Wednesday, July 8, 2009

Investigate West Launches

A group of former Seattle Post-Intelligencer editors and reporters today launched Investigate West, a nonprofit that plans to do investigative stories from the environmental, social justice and health beats. To be sure, there is a lot of overlap, especially in the western states they plan to cover.

The new outfit plans to fund itself through a mix of foundation support, content sales and memberships, according to an article on Poynter Online. In the first year, $850,000 of the $1.35 million budget would come from foundations.

So far, Poynter reports, only a $3,000 grant is in hand. "We're not laboring under the illusion that all we have to do is set up shop, start doing great stories and everything will be all right," says Rita Hibbard, the executive director and editor.

Tuesday, July 7, 2009

DinnerGate and the Nonprofit Fallout

It may be easy enough to blow off the recent controversy surrounding the Washington Post's "salons" as the work of a marketing department run amok. But the narrative of the past week or so should strike fear into the heart of every budding nonprofit publisher and journalist.

Why? Look at any journalism nonprofit's business plan - at least those who are willing to share - and you're almost certain to see a plan to host member events, idea-fests or corporate sponsorships of some sort. The only difference between those events and what Post publisher Katharine Weymouth had in mind is the amount that attendees expect to spend and the quality of the hors d'ouvres.

I'm not saying that journalism nonprofits should drop the idea of hosting events as a pillar of their development plans. And I don't mean to be a scold. But given the potential for the appearance of conflict, journalism nonprofits need to be extra careful in how they market such events and, in doing so, not underestimate the clout they wield in their communities.

There are no bright lines here. And if you don't believe me, read David Bradley, publisher of The Atlantic, trying to create one in his recent column about the magazine's mover-and-shaker dinners. I'm sure his line of argument sells in D.C., but in Peoria, forget it.
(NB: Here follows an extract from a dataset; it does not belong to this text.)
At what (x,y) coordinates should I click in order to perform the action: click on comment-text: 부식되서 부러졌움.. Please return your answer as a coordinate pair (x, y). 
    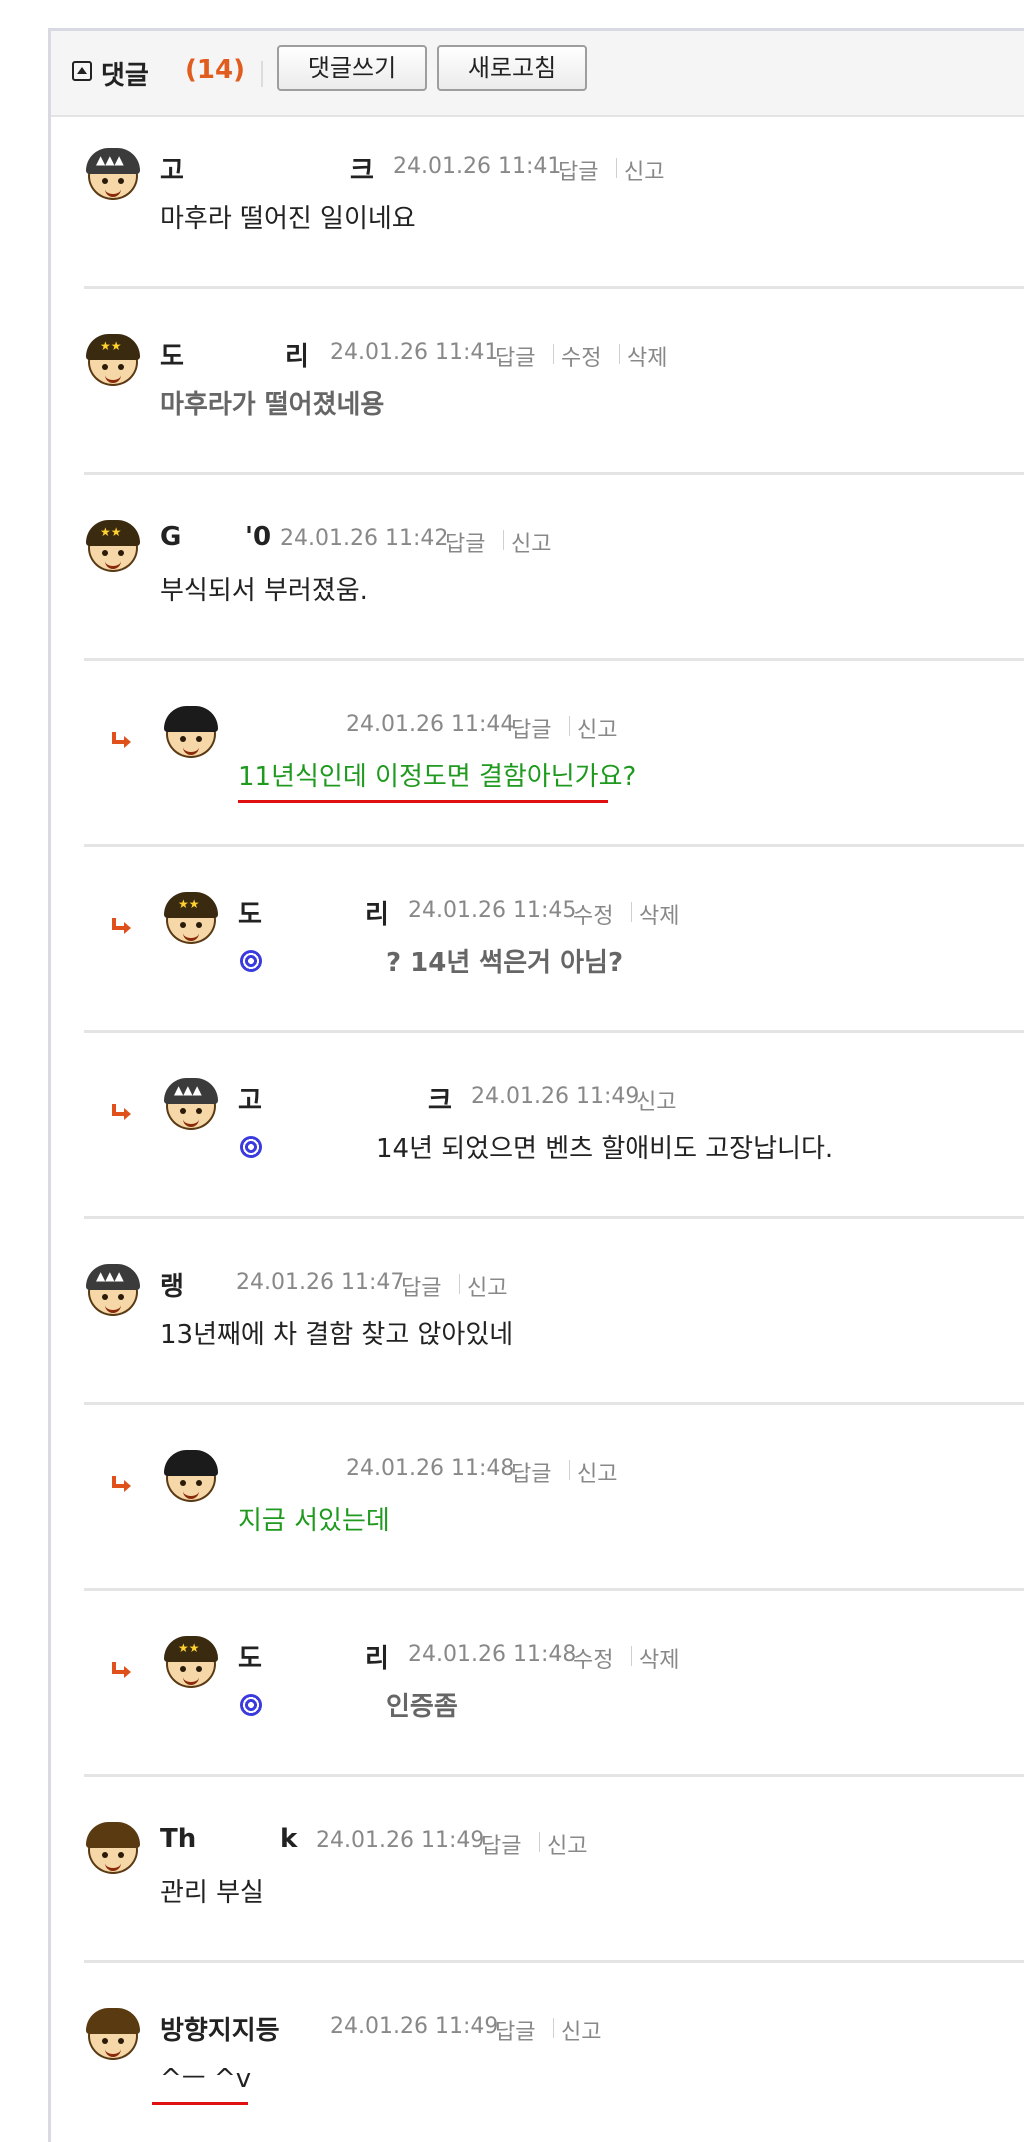
    Looking at the image, I should click on (264, 591).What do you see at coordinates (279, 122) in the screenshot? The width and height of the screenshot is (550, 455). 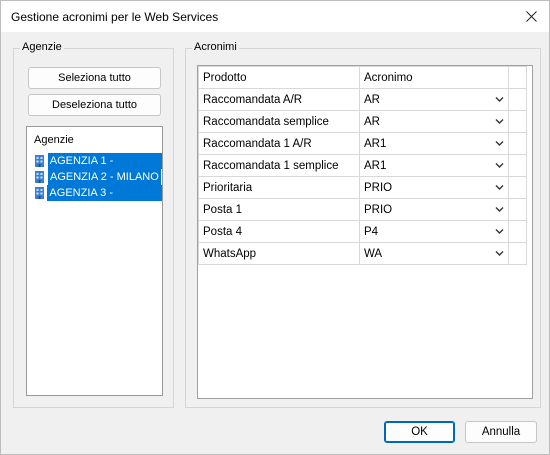 I see `prodotto-cell: Raccomandata semplice` at bounding box center [279, 122].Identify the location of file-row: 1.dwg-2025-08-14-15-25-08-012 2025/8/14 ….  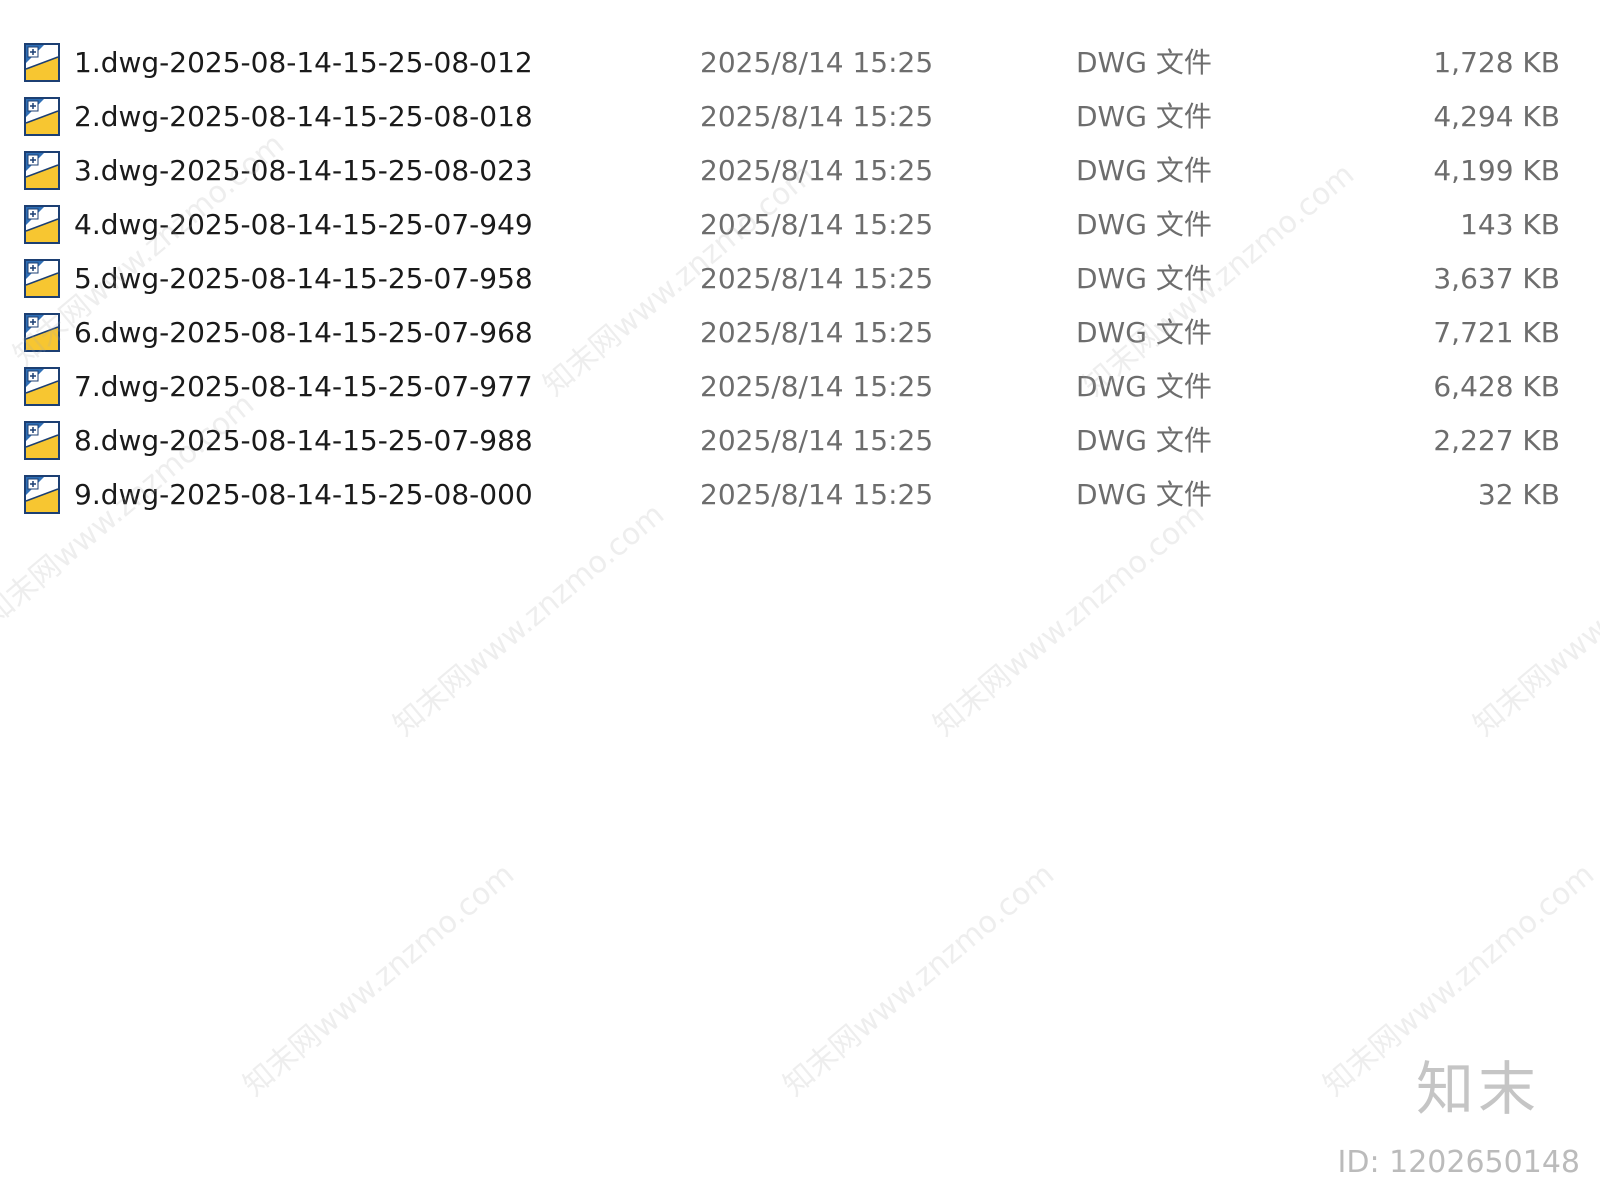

This is an amazing, promising time for nonprofit journalism. If this kind of controversy surrounded a nonprofit publisher - which it easily might have - it could easily undermine a movement.

Monday, July 6, 2009

Westphal Report: Role of Foundations

David Westhpal, USC fellow and former D.C. bureau chief for McClatchy, has issued a tinely report on foundations' role in supporting journalism.

No surprises here: Saving journalism, he finds, is a bigger task than all of U.S. philanthropy is able to take on. And we learn that we may be entering a "gray age" of information in which newspapers and other legacy media cut budgets faster than other sources can fill the void.

But the parts that may be most interesting are those in which Westphal explores some possible new models in interviews with leaders of the St. Petersburg Times and Human Rights Watch, an advocacy organization that is stepping into a new role as content producer. He also dives deeper into the notion of specialty nonprofits a la Kaiser Health News.

In any case, it's a well written, informative narrative, and it shines some light on what the field of journalism looks like from the point of view of foundations at the national and community levels.

For more info, here's the official press release on Westphal's report.

Wednesday, July 1, 2009

Pocantico Declaration

Another big step in the process of scaling up: After meeting for the past three days at the Rockefeller Foundation's Pocantico Conference Center, about three dozen editors and publishers of nonprofit news organizations today issued a declaration of their intent to build a first-ever Investigative News Network.

I'll let the Pocantico Declaration speak for itself, but the upshot is that there is a lot of room for collaboration among journalism nonprofits - everything from sharing news and information to combining back office functions such as benefits. There's even a mention of doing joint fundraising. It's an ambitious agenda.

The next big goal is to create a new, nonprofit corporation to coordinate this work. Until then, the Center for Public Integrity will act as the network's agent.